** Documentfragment **
══════
1° Hubert Joseph Jean Lambert, ridder de, Ned. militair. * 16 Nov. 1788 te Roermond, ♱ 13 April 1861 te Maastricht. Na in het Bataafsche leger reeds aan een groot aantal veldtochten te hebben deelgenomen, vertrok hij in 1820 als luit.-kolonel der cavalerie naar Ned.-Indië. Was successievelijk commandant van Solo, van Malaka en van Padang, alwaar hij door zijn tactvol optreden het vertrouwen in het Ned. gezag wist te herstellen. Van 1830-’35 was hij commandant van het Indische leger.
══════
** Getoond materiaal **
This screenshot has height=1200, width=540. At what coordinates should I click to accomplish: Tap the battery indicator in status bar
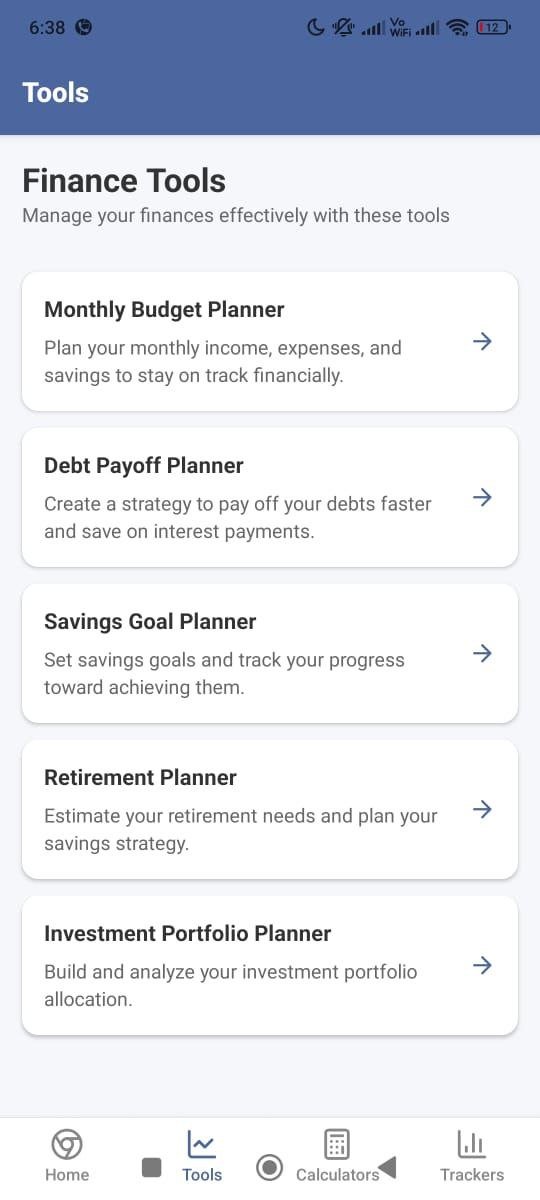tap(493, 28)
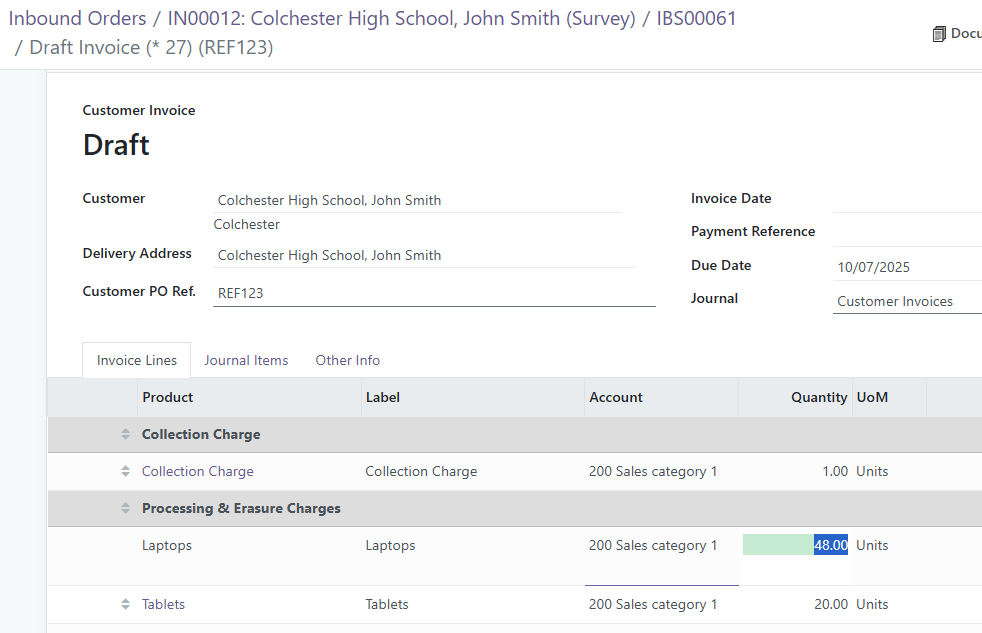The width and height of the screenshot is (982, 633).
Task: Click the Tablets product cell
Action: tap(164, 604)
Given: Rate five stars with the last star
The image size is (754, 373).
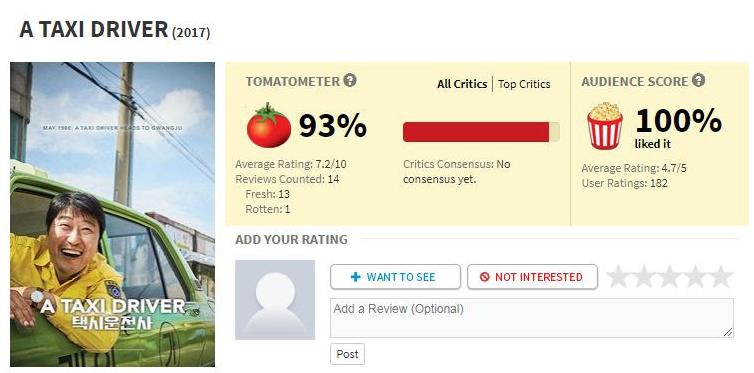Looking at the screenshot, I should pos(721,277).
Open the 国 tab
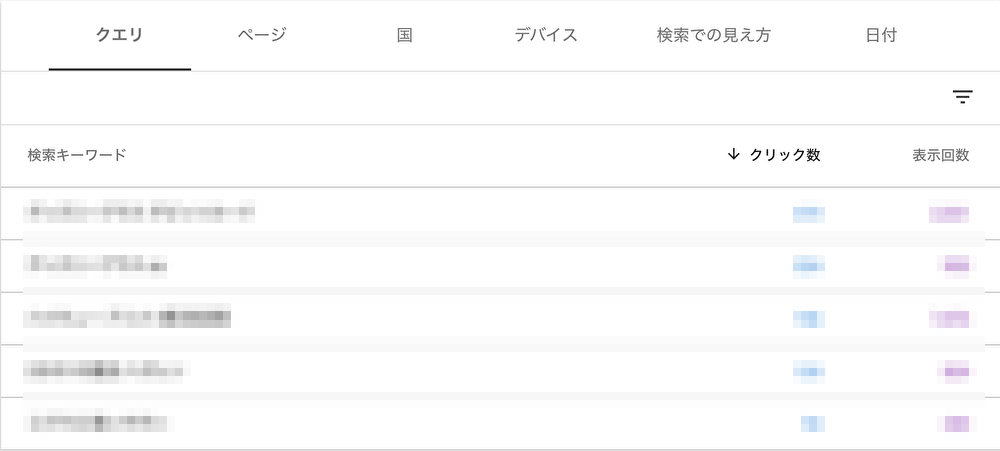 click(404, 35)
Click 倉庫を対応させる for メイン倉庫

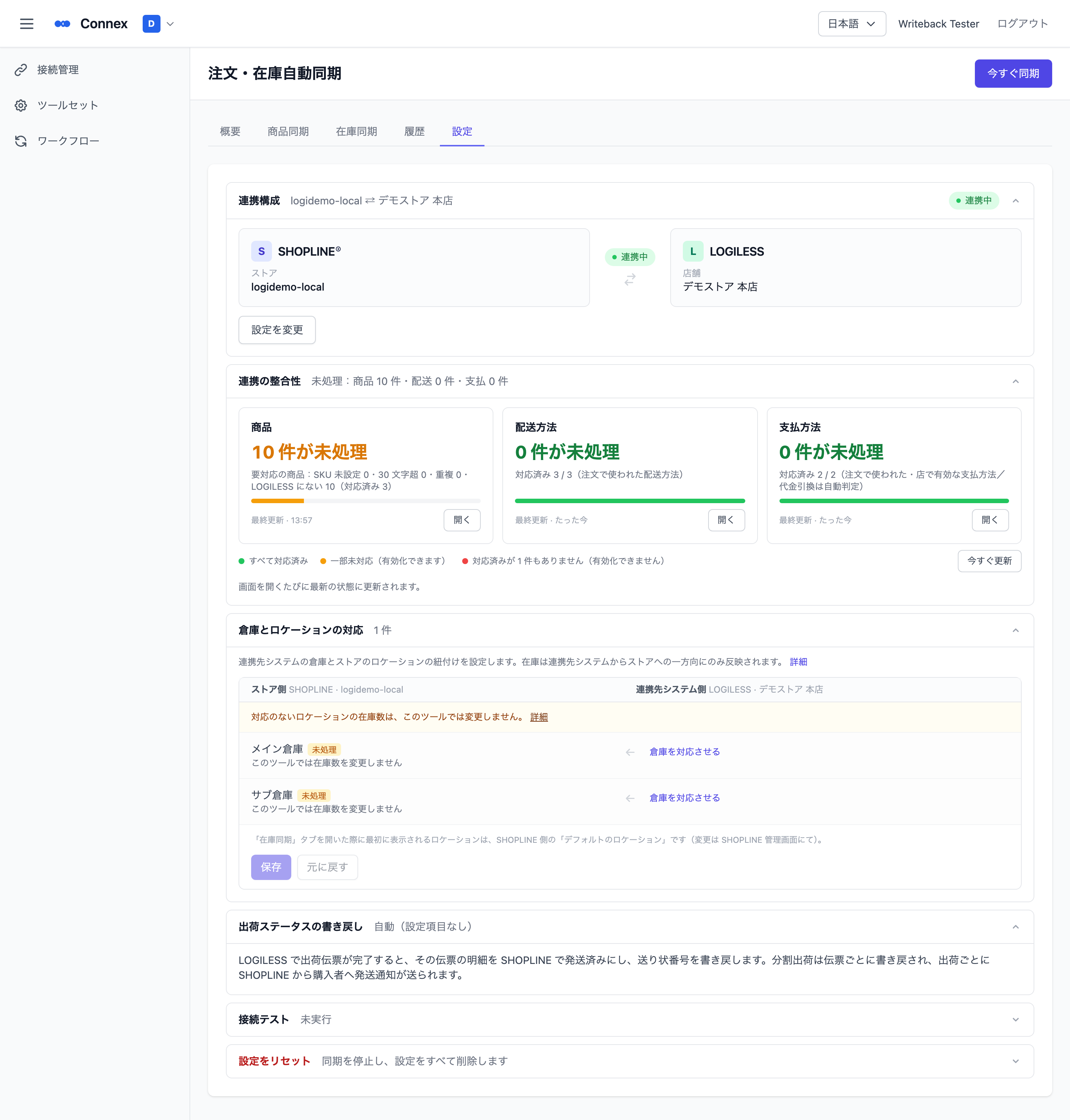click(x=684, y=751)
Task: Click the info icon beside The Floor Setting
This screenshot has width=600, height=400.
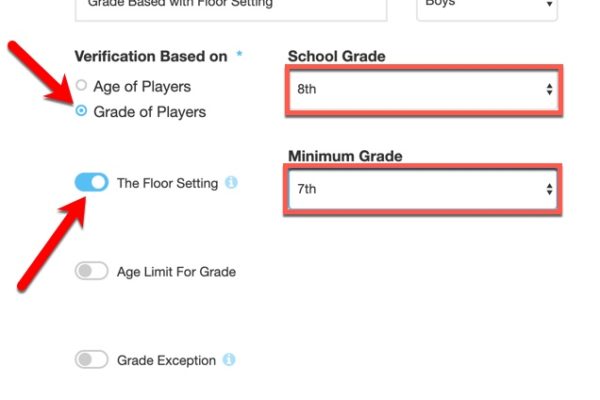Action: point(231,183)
══════
** Te maken opdrachten **
(1) Beantwoord de volgende vragen over het fragment over Hubert Joseph Jean Lambert.
(a) In welke plaats werd hij geboren?
(b) In welk jaar vertrok hij naar Ned.-Indië?
(c) Welke functie bekleedde hij van 1830 tot 1835?
(2) Geef bij elke bewering aan of ze klopt met het fragment over Hubert Joseph Jean Lambert. Citeer daarbij de woorden uit het fragment die de doorslag geven.
(a) Hij overleed in Roermond.
(b) Hij vertrok als luitenant-kolonel der cavalerie naar Ned.-Indië.
(c) Hij was commandant van Padang voordat hij commandant van Solo werd.
(3) Hervat het fragment over Hubert Joseph Jean Lambert na de laatste zin ervan.

** Verwachte antwoorden **
(1)
(a) Roermond
(b) 1820
(c) Commandant van het Indische leger

(2)
(a) Nee: „♱ 13 April 1861 te Maastricht”
(b) Ja: „vertrok hij in 1820 als luit.-kolonel der cavalerie naar Ned.-Indië”
(c) Nee: „Was successievelijk commandant van Solo, van Malaka en van Padang”

(3)
2° Jhr. Victor de, Ned. publicist en kunsthistoricus. * 20 Oct. 1843 te Maastricht, ♱ 21 Maart 1916. Bekend strijder voor het behoud van monumenten, die bereikte, dat kunst en monumentenzorg „regeeringszaak” werden. Publiceerde in 1873 het vermaarde Gidsartikel „Holland op zijn smalst”, dat een vernietigenden aanval op de schandelijke verwaarloozing van de monumenten inhield, en dat naaste aanleiding werd tot vorming van een „Collegie der rijksadviseurs voor de monumenten van geschiedenis en kunst” (1874), waarin Cuypers en De Stuers (secretaris) zitting hadden. In 1875 werd hij referendaris aan de toen gevormde afd. kunsten en wetenschappen van het dept. van Binnenl. Zaken. In 1901 kreeg S. zitting in de Tweede Kamer. Voor de Ned. cultuur in het algemeen en de Kath. meer in het bijzonder heeft S. zich nauwelijks te schatten verdiensten verworven.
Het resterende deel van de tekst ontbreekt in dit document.